Preservation of Records During the Civil War


Bolivar Sheild, Clerk of Court, York County, VA from 1848 to 1868 saved the York County records from 1633 to 1862 by hiding them during the Civil War. The following newspaper article by Donald S. Knight was published on Sunday morning,  November 13, 1955.

Three Centuries of York Records Saved By Little Known Deed

…..and I do solemnly swear….that I will faithfully and impartially discharge and perform all the duties incumbent upon me as clerk of courts according to the best of my ability…. (From the oath of office).

“McClellan’s coming!”

Along tree-lined Main St., down the hill to the river and along the waterfront to the tobacco wharf, Yorktown residents of spring, 1862, heard the cry.

Clerk of Courts Bolivar Sheild, working in his cramped office at the corner of Main and Ballard Streets, heard the shouts too, but they came as no great surprise.

For two days he had watched Magruder’s riflemen and sword-wielding horsemen muster before the courthouse, draw extra rations, and then, during the early dawn, begin the evacuation of Yorktown.

Their gray ranks moved along the Williamsburg road and Yorktown, threatened by encirclement for weeks, was to remain without a defending soldier for nearly a day and night before the Federals, encamped above Fort Grafton, and beside batteries along the banks of Wormley Creek, would hear of the maneuver.

The so-called siege, during which one enemy cannon ball had found its mark on the town’s only pier, was over.

Sheild was among the first to learn that the revised battle plan included no pitched street defense for Yorktown, no last stand around the reactivated Revolutionary redoubts; and it was then that he had devised his dating plan to save the York County records.


The clerk was determined that his court books, containing the record of events in York for more than two centuries, would not be a part of the enemy’s gain in capturing Yorktown.

But time was running out and a Yankee scouting party had been sighted on the Yorktown highway.  Before another sunrise, enemy gunboats, patrolling at a safe distance in the Chesapeake, would steam into the mouth of the York.

As soon as the books could be loaded on the wagons Sheild and his helpers set off for the river.  The wagon nearly wheeled out of control as it bounced down the dusty road, barely passing a burdened ammunition carrier and a team of horses that struggled up the hill.

The carrier’s driver, with whip held high, cursed aloud and served notice that he did not intend to be the last of the town’s straggling garrison to travel the Williamsburg road on the morning of retreat.

Sheild, arriving at the waterfront, found it deserted and his sloop ready at the river’s edge.

Again the books were moved.  Then with the clerk at the helm, the craft was pushed into the York-with its bow pointed toward West Point, 30 miles upstream.


It was many years later before there were any official acknowledgement of Sheild’s deeds.  During the restoration of Williamsburg John D. Rockefeller financed the restoration of one of the older court record books in gratitude for the service the time-worn volumes had been in his program.

Full cognizance, however, came 75 years after that escape on the York-during the ceremony sponsored by the Association for Preservation of Virginia Antiquities at Yorktown on July 1, 1936.

About 30 descendants of Sheild were on hand to watch two of his grandsons unveil a plaque in the clerk’s honor and several speakers lauded the far-reaching effects of his deed and proclaimed that not only the county, but the country, was indebted to him.

Dr.

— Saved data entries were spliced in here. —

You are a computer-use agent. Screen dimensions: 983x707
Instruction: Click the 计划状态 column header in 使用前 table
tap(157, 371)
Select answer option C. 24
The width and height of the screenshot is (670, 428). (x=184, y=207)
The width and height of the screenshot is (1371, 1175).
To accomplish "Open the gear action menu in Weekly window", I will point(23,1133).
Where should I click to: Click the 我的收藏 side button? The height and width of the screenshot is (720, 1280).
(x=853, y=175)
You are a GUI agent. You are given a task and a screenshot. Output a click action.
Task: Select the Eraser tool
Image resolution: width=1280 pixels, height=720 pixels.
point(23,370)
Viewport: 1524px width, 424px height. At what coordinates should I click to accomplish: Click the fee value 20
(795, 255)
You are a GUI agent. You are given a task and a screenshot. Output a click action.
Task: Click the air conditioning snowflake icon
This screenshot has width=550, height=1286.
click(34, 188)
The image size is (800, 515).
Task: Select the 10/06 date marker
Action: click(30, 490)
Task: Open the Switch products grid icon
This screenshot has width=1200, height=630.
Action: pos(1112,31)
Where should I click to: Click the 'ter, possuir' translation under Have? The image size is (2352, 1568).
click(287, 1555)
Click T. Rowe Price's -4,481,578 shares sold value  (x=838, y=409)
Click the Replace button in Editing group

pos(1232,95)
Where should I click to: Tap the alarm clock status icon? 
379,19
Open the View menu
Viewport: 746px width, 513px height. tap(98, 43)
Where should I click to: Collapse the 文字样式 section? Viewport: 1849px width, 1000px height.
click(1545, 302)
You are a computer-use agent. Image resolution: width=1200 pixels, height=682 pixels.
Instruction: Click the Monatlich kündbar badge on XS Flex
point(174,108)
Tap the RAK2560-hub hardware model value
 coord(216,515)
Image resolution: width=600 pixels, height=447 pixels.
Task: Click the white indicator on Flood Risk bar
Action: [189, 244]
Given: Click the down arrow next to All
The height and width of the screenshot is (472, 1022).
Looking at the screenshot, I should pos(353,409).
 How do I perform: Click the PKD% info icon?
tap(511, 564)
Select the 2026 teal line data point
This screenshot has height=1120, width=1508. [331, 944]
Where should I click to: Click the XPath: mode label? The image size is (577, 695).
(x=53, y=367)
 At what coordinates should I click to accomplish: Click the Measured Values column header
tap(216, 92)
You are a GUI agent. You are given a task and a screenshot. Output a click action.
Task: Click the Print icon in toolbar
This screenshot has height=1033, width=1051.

W. A. R. Goodwin of Bruton Parish, for example mentioned the invaluable service rendered by the records in the restoration at Williamsburg and Bingham Duncan, government historian, spoke on behalf of the National Park Service and told how picture of life in Colonial York had been created from items in the old volumes.

The speakers also related how Sheild, after one night at West Point, learned that General Franklin-after going ashore at Yorktown just long enough to receive McClellan’s orders-had moved by transport to the Pamunkey River.


And he also heard the surprising news that these troops, following one skirmish with Confederates, had struck west to the Richmond highway, cutting off West Point from the capital.

Blocked in his plan to seek a safe hiding place for the books in Richmond he hurriedly devised a new plan and then turned his sloop towards the Mattaponi River on the east.

Sheild failed to enter a written record of his own adventures when he returned to Yorktown but it is known that after reaching the York tributary he navigated to the landing of a river plantation, probably that of some acquaintance.

He did not return to Yorktown until the sloop had been emptied of its precious cargo and the books safely hidden in the ice house on that plantation.

Later, on the night of Dec. 13, 1863, Yorktown residents and garrisoned Federal troops were jolted from their beds by an ear-splitting blast that rocked Main St.  The explosion sent a sheet of white flame into the night sky, stripping trees of their branches and demolishing historic Swan Tavern on the opposite corner.

No evidence was ever produced to show how heavy stockpiles of small arms ammunition in the courthouse came to explode that night.  But it was a tribute to Sheild that no court records were in Yorktown when the clerk’s tiny office was reduced to a pile of rubble in the blast.